■ WHAT YOU WILL DO: Could you print each line of the material below exactly?

=== MATERIAL FOR THIS TASK ===

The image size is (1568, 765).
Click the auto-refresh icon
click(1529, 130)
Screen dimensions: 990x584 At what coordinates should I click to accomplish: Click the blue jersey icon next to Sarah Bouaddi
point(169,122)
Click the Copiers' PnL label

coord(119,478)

===

■ SOLUTION TO THIS PROBLEM:
The image size is (1568, 765).
Click the auto-refresh icon
click(1529, 130)
Screen dimensions: 990x584 At what coordinates should I click to accomplish: Click the blue jersey icon next to Sarah Bouaddi
point(169,122)
Click the Copiers' PnL label

coord(119,478)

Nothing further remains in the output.